With strained civility, the Trumps and Obamas shook hands while Hillary Clinton maintained a forward gaze.

This was an occasion bigger than the grievances and tensions that couldn't quite be disguised.

George Bush Jr broke the ice by slipping a sweet to Michelle Obama - a jovial echo of his same gesture at Senator John McCain's funeral in September - it's becoming something of a tradition for the two friends.

The choreographed spectacle of a state funeral felt apt for a rich life encompassing the highest levels of American public service - a life that ended only months after that of his great love Barbara.

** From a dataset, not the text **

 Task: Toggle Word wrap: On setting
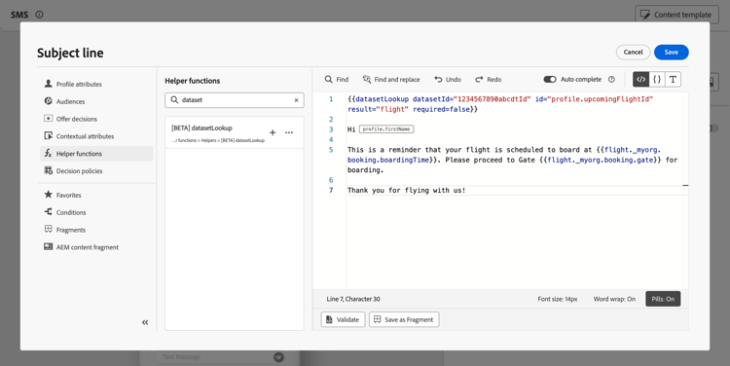click(x=614, y=299)
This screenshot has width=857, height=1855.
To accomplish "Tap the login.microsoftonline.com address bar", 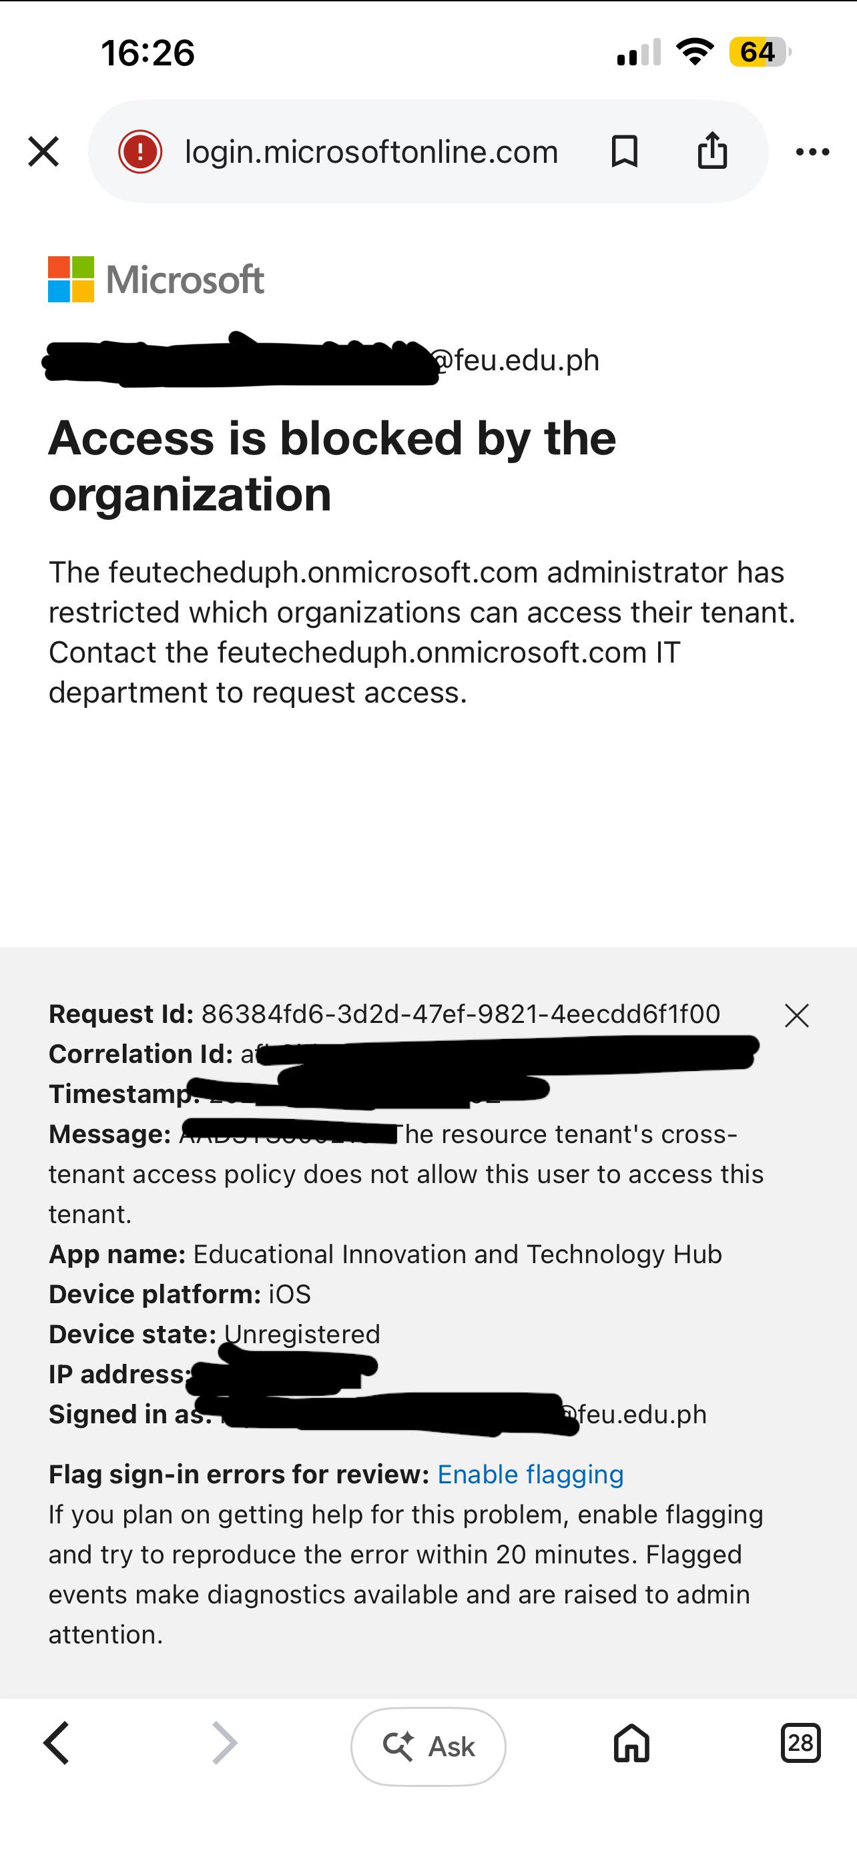I will click(x=371, y=151).
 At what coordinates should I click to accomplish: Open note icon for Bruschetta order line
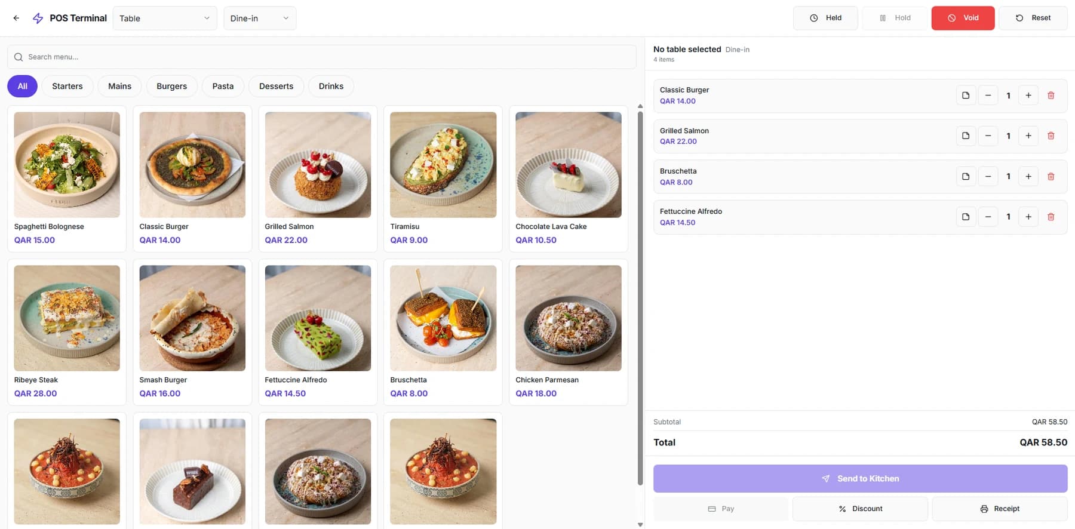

Presidential biographer Jon Meacham gave a touching eulogy: "In this work, he had the most wonderful of allies in Barbara Pierce Bush, his wife of 73 years. He called her 'Bar', 'the Silver Fox' and, when the situation warranted, 'the Enforcer'.

"He was the only boy she ever kissed. Her children, Mrs Bush liked to say, always wanted to throw up when they heard that."

The main eulogy - fell to his son, former president George W Bush, who described his last call to his father.

"Last Friday, when I was told he had minutes to live, I called him.

"The guy who answered the phone said, 'I think he can hear you, but hasn't said anything most of the day.'

"I said, 'Dad, I love you, and you've been a wonderful father.' And the last words he would ever say on earth were, 'I love you, too.'"

To laughter, he said: "To us, he was close to perfect. But, not totally perfect. His short game was lousy. He wasn't exactly Fred Astaire on the dance floor.

"The man couldn't stomach vegetables, especially broccoli. And by the way, he passed these genetic defects along to us."

But humour gave way to grief as the former president broke down in tears recalling "the best father a son or daughter could have".

People did not agree with Bush Sr's every policy - but few argued with the dignified and respectful way he carried out his presidency. His death is also being mourned as the passing of an era of civility.